The reason the government is against pot of because, as someone upthread pointed out, it’s almost impossible to tax because anyone can grow their own.

Fine, then, that just makes the issue that much more complicated. What justification is there, then, NOT sell crystal meth at convenience stores and LSD at supermarkets alongside the Skoals and Bud Lite?

I have to respond to this one. This is anecdotal, because I’ve not done a nationwide survey of drug researchers, but most of the drug researchers I know are in favor of legalization. Being a drug researcher in Colorado, the people I work with are actually very excited about the research opportunities provided by the change in the laws. These are people who want to answer questions such as, what effect does legalization have on drug use, new users, existing users, etc.?

• [QUESTIONS TO ANSWER]
1. In the passage on drug legalization, switch "government" to "state" and give the text starting with "The reason the" and going on through "grow their own.".
2. Condense the paragraph of the passage on drug legalization that begins "I have to respond to this one" into a shorter version that keeps its main facts.
This data comes from a separate source.

Stored data:

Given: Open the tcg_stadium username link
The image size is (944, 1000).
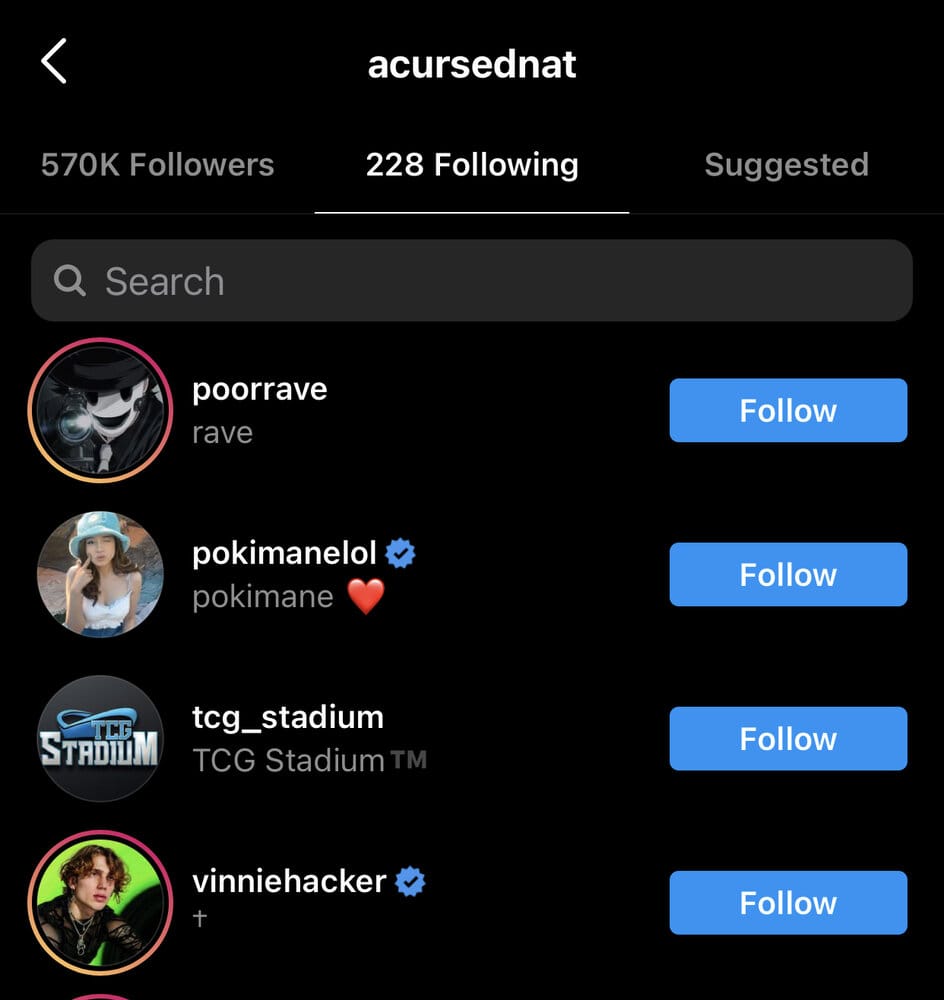Looking at the screenshot, I should coord(288,718).
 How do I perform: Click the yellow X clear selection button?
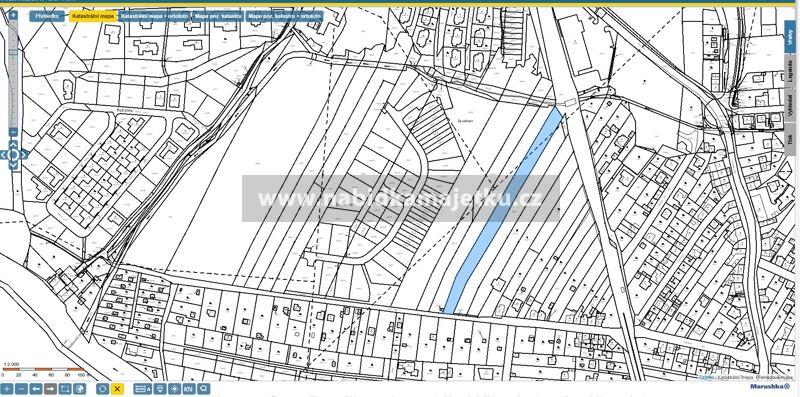pyautogui.click(x=117, y=389)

• [TASK RESULTS]
1.
The reason the state is against pot of because, as someone upthread pointed out, it’s almost impossible to tax because anyone can grow their own.

2. The writer, a drug researcher in Colorado, admits the view is anecdotal but says most drug researchers they know favor legalization. The people they work with are excited by the research opportunities the change in the laws provides, such as studying how legalization affects drug use, new users and existing users.